Test 1 - Processes

CS 438, Operating Systems Analysis


  1. Explain how an interrupt vector improves over an interrupt signal.


    An interrupt signal indicates only that a device has raised a signal; it does not indicate which device raised the signal. After receiving an interrupt signal, the CPU has to poll the devices to determine which one raised the interrupt.

    An interrupt vector essentially represents multiple, different interrupt signals. By assigning each device its own interrupt signal, the CPU can learn from the signal itself which device raised the interrupt. In fact, most CPUs use the signal to index the interrupt vector and jump directly to the appropriate device handler.


  2. Describe a set of jobs which, when scheduled by shortest-job next, produces the optimal (that is, minimal) average wait time, but which, when scheduled by nearest-deadline first, produces a non-optimal (that is, larger than minimum) average wait time.


    Scheduling by shortest-job next produces minimum average wait times for any set of jobs. To create non-minimum average wait times under nearest-deadline first, assign deadlines inversely proportional to execution time; that is, longer executing jobs have closer deadlines. This deadline assignment inverts the job ordering produced by shortest-job next scheduling and results in non-minimal average wait times.

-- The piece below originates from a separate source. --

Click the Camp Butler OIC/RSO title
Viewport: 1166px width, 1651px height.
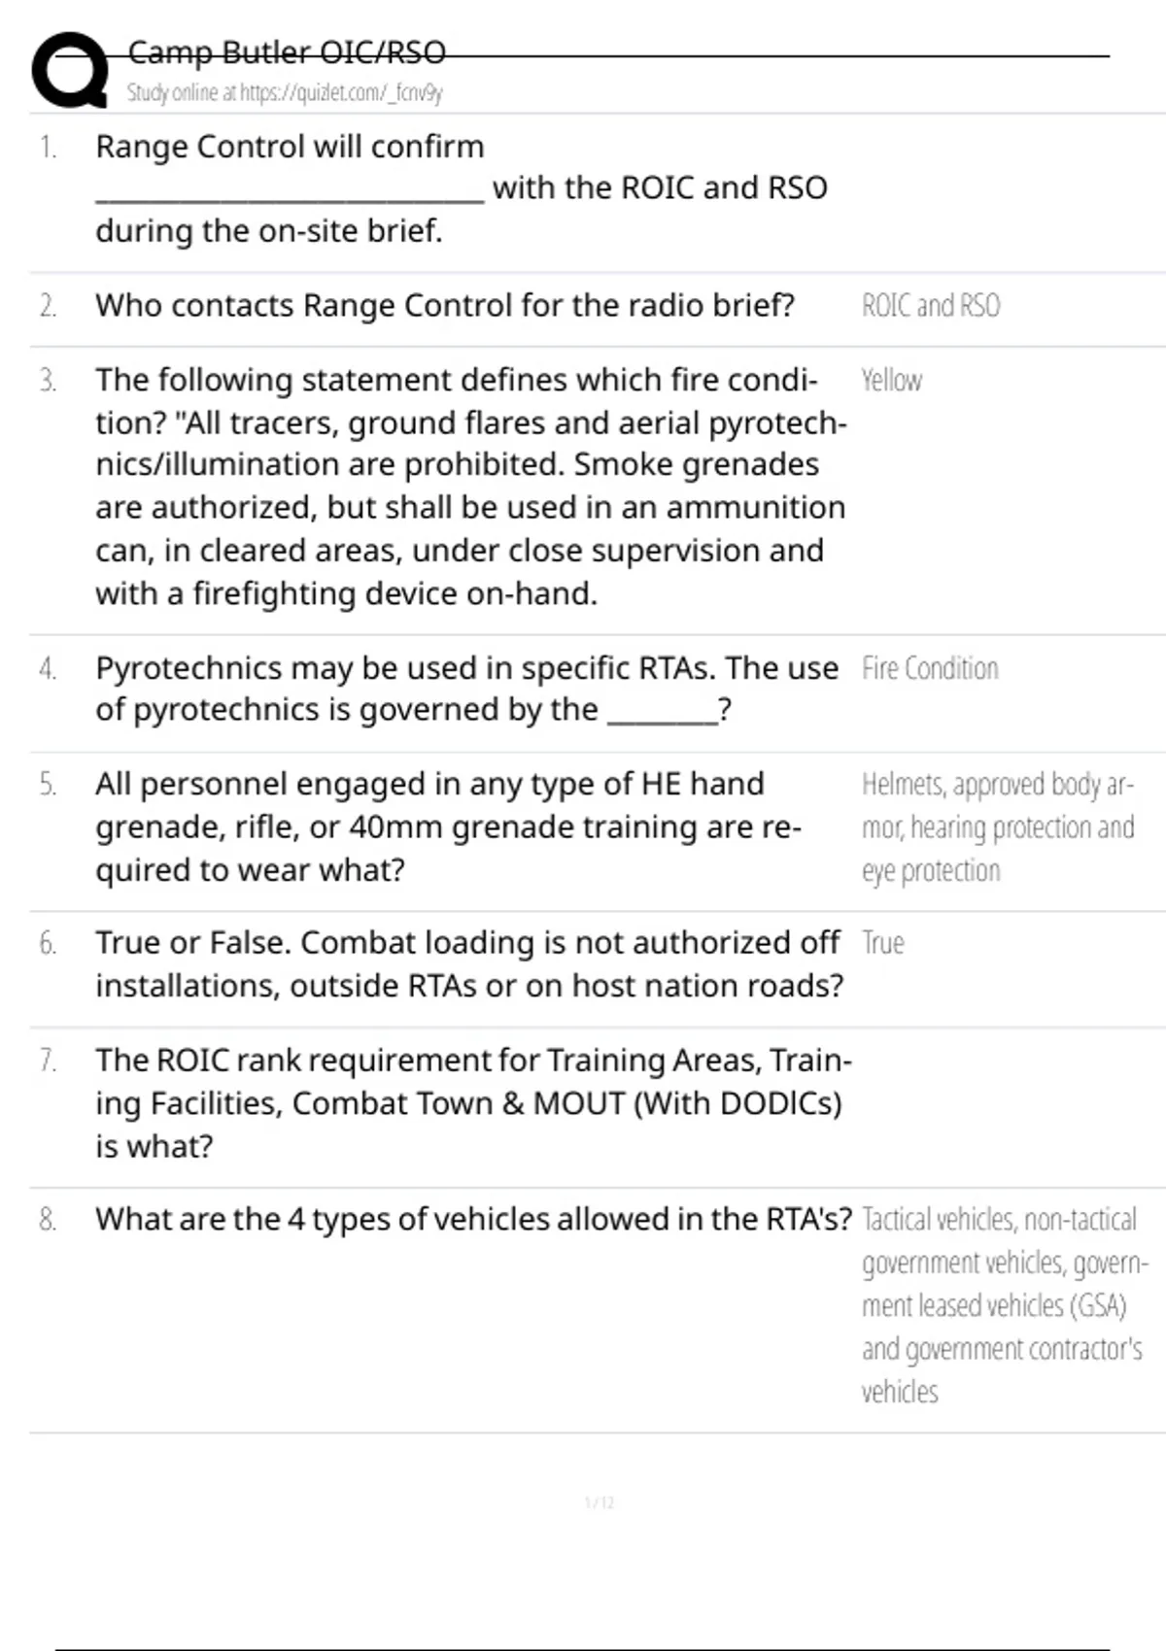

    For example, consider three jobs with 1, 3, and 5 unit execution times. Under shortest-job next, the average wait time is

    (0 + (1) + (1 + 3))/3 = 5/3 = 5/3 = 1.7 or so

    Now assign deadlines based on execution time so that the job with the 5 unit execution time has the earliest deadline, the 3-unit job has the next deadline, and the 1-unit job has the last deadline. The average wait time is

    (0 + (5) + (5 + 3))/3 = 13/3 = 4.3 or so


  3. Explain the protection provided by the simulator's base and top registers.


    The base and top registers protect storage from errant accesses. The contents of the base and top registers determine the range of Primary-Store addresses accessible to the executing user process. Any storage access outside the range defined by the base and top registers results in a illegal-address interrupt.


  4. Given functions
    put_message(tag, data)
    data = get_message(tag)
    
    having the same behavior as the associated system calls you implemented, describe a pseudo-code implementation of the synchronization needed to share an n-slot buffer, n > 1, between producers and consumers.


    Perhaps the easiest way to solve this problem is to have a message per slot in the message pool. Each message would have one of two distinguished tags, either empty or full. The message data would be a slot number. The pool would start out with n messages, all with the empty tag.

    Producers would execute the following code to place items in the buffer:

      while (true) 
        slot_no = get_msg(empty)
        buffer[slot_no] = produce()
        put_msg(full, slot_no)
    
    Consumers would execute the following code to retrieve items from the buffer:
      while (true) 
        slot_no = get_msg(full)
        consume(buffer[slot_no])
        put_msg(empty, slot_no)
    



This page last modified on 11 October 2001.